High on Life is a comedic first-person shooter game with action-adventure and Metroidvania elements. It takes place in a science fiction world which features talking guns. It was created by Justin Roiland and developed and published by Squanch Games. The game was released on December 13, 2022 for Windows, Xbox One and Xbox Series X/S. The game received mixed reviews from critics, who were divided on its humour, while criticising the technical issues upon launch.

Gameplay
High on Life is a first-person shooter video game with action-adventure and metroidvania elements. Players are tasked with assassinating select targets, and must fight their way into the target's lair and then fight the targets in a boss battle.

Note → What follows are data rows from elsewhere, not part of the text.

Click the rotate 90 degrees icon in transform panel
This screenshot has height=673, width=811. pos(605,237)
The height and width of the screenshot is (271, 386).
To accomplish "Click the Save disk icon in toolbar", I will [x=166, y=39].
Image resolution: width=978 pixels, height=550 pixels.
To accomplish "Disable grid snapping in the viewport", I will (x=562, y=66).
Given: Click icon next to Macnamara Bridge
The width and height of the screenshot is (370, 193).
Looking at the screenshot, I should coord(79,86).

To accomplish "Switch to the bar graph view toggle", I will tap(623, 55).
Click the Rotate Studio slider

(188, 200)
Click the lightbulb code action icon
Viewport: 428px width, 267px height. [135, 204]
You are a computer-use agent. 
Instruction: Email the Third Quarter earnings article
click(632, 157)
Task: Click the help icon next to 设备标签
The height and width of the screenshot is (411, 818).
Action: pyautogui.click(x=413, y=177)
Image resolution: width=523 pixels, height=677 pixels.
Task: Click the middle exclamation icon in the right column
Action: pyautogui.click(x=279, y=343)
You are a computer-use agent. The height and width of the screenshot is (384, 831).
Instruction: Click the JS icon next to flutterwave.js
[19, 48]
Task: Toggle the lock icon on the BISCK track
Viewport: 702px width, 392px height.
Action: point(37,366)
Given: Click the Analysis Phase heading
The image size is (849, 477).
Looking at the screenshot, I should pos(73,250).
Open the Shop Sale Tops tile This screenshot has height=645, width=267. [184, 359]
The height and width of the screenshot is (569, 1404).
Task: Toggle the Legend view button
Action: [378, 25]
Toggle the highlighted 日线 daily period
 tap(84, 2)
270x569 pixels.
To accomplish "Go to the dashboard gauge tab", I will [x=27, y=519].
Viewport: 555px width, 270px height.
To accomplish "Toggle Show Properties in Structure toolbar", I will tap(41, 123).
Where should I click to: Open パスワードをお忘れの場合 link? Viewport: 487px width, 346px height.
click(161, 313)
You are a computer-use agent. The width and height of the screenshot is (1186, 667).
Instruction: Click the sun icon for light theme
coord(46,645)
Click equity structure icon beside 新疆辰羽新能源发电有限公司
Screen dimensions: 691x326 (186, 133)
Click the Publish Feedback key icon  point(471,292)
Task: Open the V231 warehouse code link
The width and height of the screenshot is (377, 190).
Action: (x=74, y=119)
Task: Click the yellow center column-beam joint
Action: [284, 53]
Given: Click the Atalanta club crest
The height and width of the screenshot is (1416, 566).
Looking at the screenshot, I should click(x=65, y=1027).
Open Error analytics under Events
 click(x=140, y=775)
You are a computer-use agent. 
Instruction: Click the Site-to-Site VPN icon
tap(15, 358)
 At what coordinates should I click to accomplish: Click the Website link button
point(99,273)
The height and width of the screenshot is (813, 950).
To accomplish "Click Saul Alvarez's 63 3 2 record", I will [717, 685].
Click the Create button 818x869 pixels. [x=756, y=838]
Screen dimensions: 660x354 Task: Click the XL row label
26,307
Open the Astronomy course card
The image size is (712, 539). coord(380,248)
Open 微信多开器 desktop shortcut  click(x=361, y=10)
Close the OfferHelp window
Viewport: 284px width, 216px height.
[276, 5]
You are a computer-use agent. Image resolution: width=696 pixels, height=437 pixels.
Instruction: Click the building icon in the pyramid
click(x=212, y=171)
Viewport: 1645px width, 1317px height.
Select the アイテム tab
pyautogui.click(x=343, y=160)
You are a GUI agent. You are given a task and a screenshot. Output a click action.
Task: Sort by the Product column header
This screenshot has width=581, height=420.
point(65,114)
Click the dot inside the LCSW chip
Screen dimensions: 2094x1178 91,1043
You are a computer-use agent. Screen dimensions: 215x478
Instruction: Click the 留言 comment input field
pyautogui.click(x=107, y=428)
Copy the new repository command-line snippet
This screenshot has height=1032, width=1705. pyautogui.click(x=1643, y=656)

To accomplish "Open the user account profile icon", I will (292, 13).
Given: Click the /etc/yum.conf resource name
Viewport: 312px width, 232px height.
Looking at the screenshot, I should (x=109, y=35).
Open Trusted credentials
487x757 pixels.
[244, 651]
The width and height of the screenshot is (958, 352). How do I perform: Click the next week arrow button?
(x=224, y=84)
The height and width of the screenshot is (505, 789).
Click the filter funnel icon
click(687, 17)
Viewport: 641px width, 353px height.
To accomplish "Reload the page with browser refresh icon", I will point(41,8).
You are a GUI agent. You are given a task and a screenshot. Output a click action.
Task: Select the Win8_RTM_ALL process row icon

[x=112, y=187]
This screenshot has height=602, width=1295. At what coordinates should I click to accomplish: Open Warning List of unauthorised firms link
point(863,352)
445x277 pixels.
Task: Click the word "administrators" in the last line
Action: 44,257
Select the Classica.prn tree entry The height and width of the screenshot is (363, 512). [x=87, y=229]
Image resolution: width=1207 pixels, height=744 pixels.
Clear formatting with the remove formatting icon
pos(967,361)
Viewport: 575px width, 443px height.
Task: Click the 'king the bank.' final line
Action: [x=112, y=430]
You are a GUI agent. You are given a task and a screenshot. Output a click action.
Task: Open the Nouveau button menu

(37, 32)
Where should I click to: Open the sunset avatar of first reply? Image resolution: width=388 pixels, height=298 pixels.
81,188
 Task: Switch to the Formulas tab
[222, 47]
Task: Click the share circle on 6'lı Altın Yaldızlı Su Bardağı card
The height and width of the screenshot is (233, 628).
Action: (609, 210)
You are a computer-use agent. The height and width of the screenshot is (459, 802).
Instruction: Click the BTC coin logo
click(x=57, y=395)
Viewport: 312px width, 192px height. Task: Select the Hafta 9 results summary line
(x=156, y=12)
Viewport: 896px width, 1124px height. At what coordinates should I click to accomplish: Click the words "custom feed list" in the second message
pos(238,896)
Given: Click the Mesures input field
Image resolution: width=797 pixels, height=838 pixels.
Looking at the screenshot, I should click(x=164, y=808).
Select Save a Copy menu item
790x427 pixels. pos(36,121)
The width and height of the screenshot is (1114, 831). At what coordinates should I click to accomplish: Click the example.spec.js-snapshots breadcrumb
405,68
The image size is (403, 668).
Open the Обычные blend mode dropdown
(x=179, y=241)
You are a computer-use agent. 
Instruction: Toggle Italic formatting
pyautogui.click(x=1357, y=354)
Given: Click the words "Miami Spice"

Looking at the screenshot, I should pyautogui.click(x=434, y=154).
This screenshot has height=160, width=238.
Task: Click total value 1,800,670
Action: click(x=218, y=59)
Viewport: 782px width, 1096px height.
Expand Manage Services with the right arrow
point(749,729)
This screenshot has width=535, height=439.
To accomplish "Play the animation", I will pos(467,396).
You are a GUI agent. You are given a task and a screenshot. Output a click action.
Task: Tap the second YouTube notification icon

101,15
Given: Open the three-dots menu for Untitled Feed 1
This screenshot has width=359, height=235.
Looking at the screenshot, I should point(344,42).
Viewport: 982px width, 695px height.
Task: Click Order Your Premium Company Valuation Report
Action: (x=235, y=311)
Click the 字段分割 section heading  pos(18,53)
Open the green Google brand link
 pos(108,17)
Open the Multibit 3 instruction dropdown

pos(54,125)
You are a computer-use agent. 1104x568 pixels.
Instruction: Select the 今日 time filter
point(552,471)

Players attack using living alien weapons, five living guns called "Gatlians" and one sentient knife. The guns have primary, alternate, and special "trick hole" firing modes that can be used in combat. The knife has an additional grapple ability that allows players to use ziplines to move around the world.  Weapon specials are also used to solve puzzles and gain access to certain areas in non-combat scenarios.

Players can gain abilities and upgrade their existing abilities by purchasing upgrades at shops or by finding them in chests. As players get new Gatlians and other equipment it is possible to access previously unreachable areas, as in a Metroidvania.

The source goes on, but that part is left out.